Comprometido con el proceso de paz de Oriente Próximo, es la voz de muchas otras en esos roquedales de zozobra y desaliento.riente Oo
En “Una historia de amor y oscuridad”, Oz está a la altura de Shmuel Yasef Agnon o Isaac Bashevis Singer, escritores de mi complacencia.
Cuando un pueblo asume una Alianza con Dios e inquebrantablemente va al encuentro de la Tierra Prometida, aún estando dentro de ella como las piedras desparramados del antiguo templo, la realidad asume ribetes de odisea, proeza homérica y angustiosa. Quizás también una dolencia ceñida a la piel.
Las páginas autobiográficas de este “Mago de Oz”, invitan a mirar la esencia de una familia mientras se escuchan voces tan cerca de nosotros como si respiraran a nuestro lado, y así se le escucha decir a la abuela al trasluz de la ventana:
“Si ya no te quedan más lágrimas, no llores. Ríe”.
Analizando esa literatura, nos acordamos de algunas escenas de nuestra propia niñez. Veo el mantel de cuadros verdes y azules sobre el suelo, el flan requemado, la ensalada repleta de color. Contemplo a madre. Hablo, llorisqueo o le quiero quitar un caballo de cartón a mi hermano pequeño.
Igual hace Amos Oz, con la diferencia de poner en ello un afán perdurable con la única pretensión de que el olvido no forme nido en la trastienda del alma.
Las piedras en Israel son tiempo congelado.
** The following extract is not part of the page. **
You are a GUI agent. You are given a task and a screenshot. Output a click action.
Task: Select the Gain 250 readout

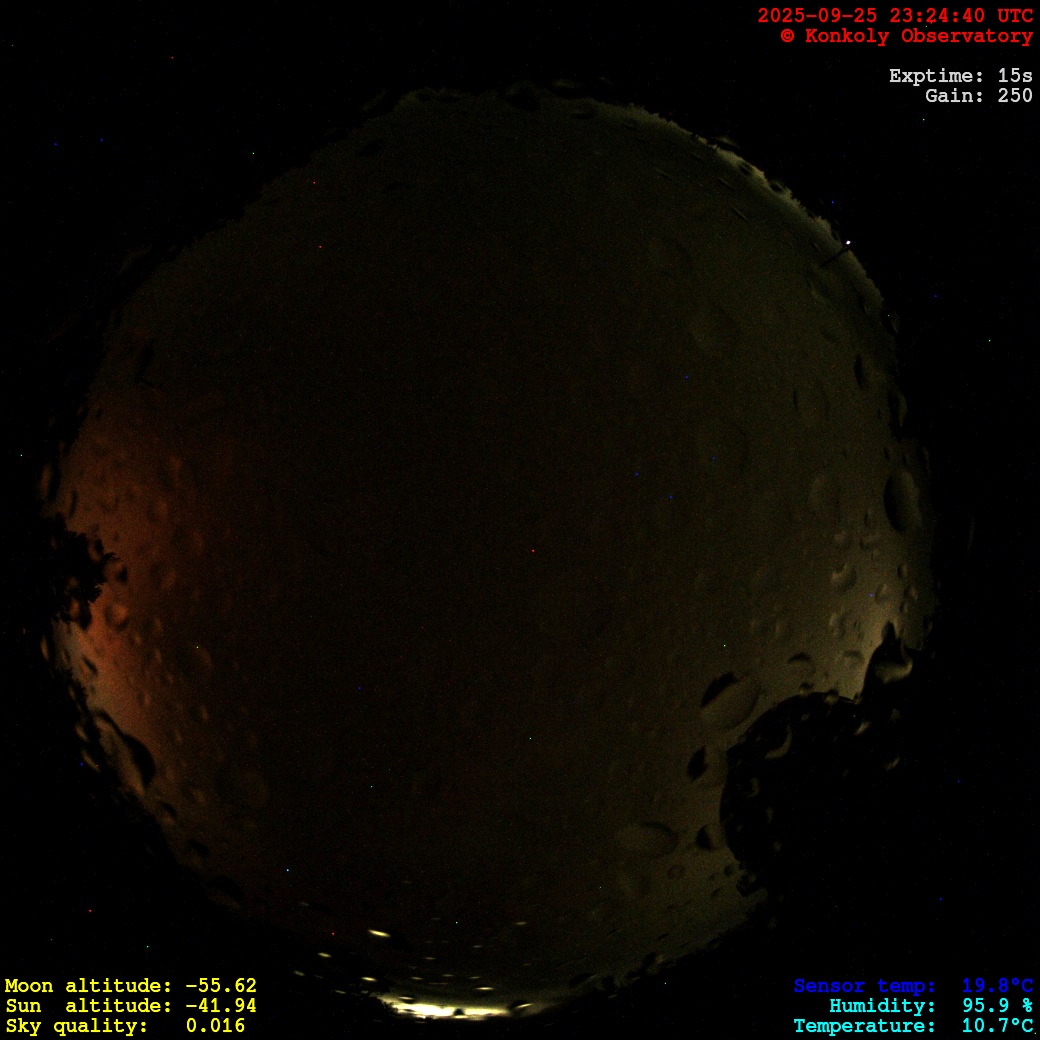(x=978, y=96)
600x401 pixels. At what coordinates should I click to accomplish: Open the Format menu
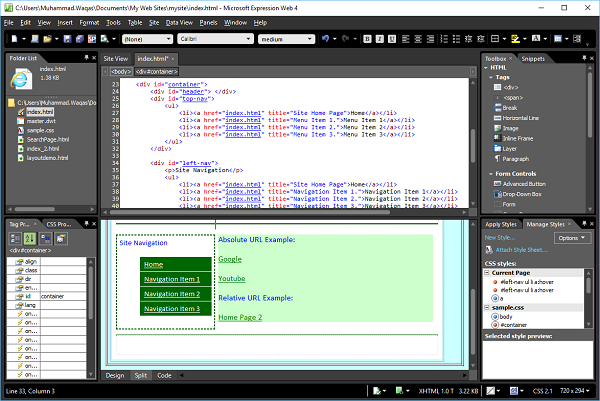tap(89, 21)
Uno intenta siembra una simiente y, al escarbar los surcos, tropieza con capiteles, perfiles romanos, ánforas griegas, espadas de cruzados, monolitos inmensos, jarras con nombres y fechas. Hay más ruinas que tierra, y los frutos en los árboles poseen sabor a sándalo, incienso, humo de hierba, olores paganos, canela y mirra quemada a los pies del Arca de la Alianza.
Tal vez esta sea la razón primogénita de que cada día – siempre al atardecer y en cualquier parte del planeta - el judío redima el predio de sus mayores, al saber que las zanjas de sus historias incontables son el yugo primario entre él y Yahvé.
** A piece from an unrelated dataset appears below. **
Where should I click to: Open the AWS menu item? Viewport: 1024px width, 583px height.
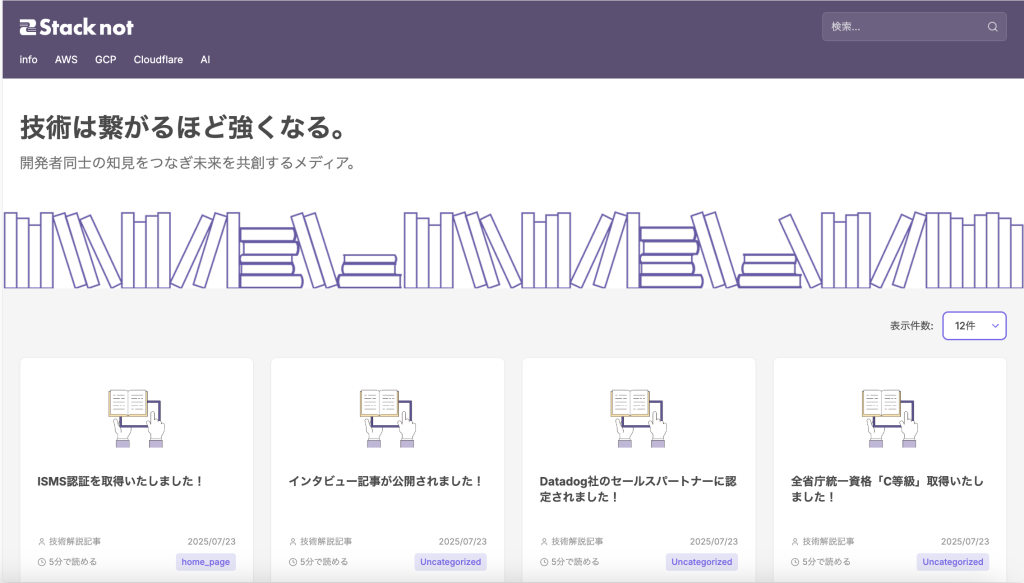coord(66,60)
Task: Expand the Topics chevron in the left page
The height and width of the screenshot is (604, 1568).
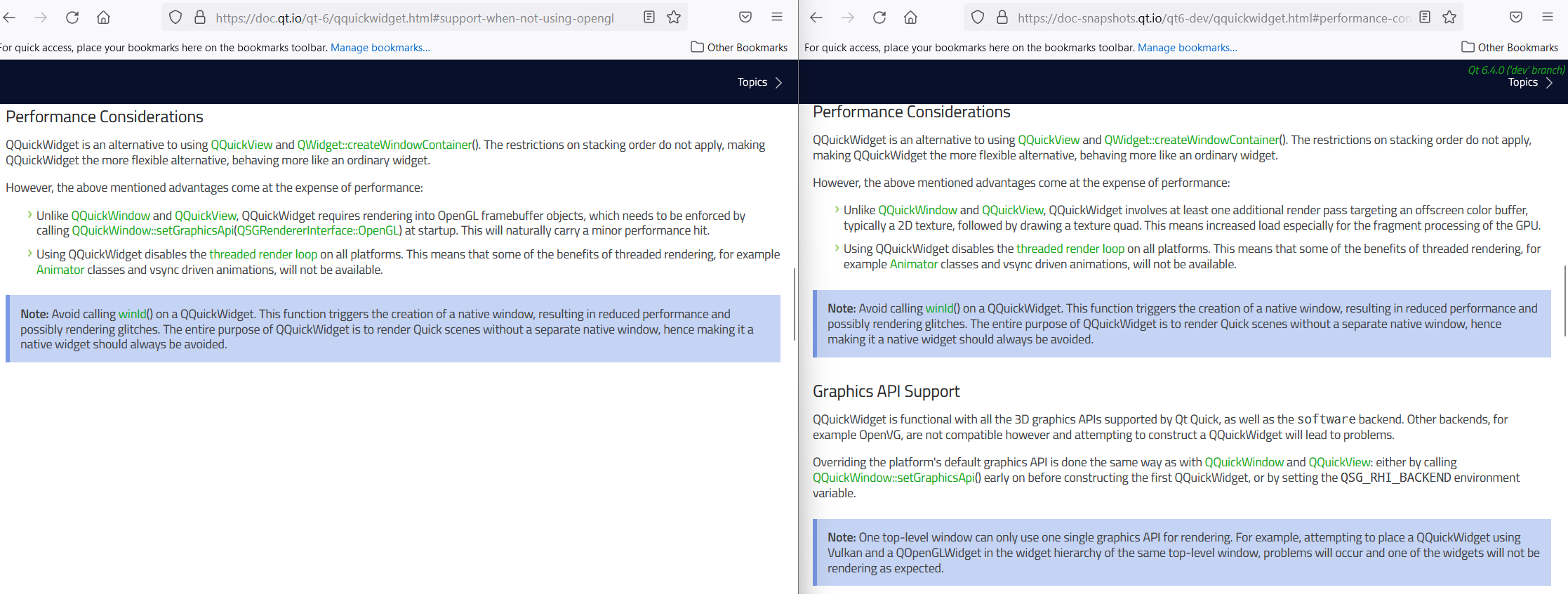Action: click(778, 83)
Termino la corta cuartilla y la luz atardecida ha menguado. Estoy solo.
Pienso, mirando el mar Mediterráneo en esta plenitud del Levante valenciano en la que ahora moran los postreros alientos de la vida hermosa, que si cruzara esas aguas tocaría con las manos los acres acantilados de Cesaria y un poco más allá, sobre lomas sembradas de eternos olivos, la ciudad de Jerusalén, amada de los profetas y llorada en la sangre por Cristo.
El libro del Talmud se puede leer como expresión de idílica pasión humana:
"Diez medidas de belleza descendieron sobre el mundo; nueve recibió Jerusalén y una, el resto del planeta.
Diez medidas de dolor descendieron sobre el mundo; nueve recibió
Jerusalén y una, el resto del planeta."
El papelillo manoseado tintinea escoltando una luna grande, redondeada, de color ambarino, cuando su luminosidad atraviesa el Muro de los Lamentos y la sorprendente Cúpula de la Roca.
Jerusalén está adormecida, y un silencio diáfano intenta desgarrar el viento venido del Mar Muerto tras dejar oscurecida la fortaleza de Mesada.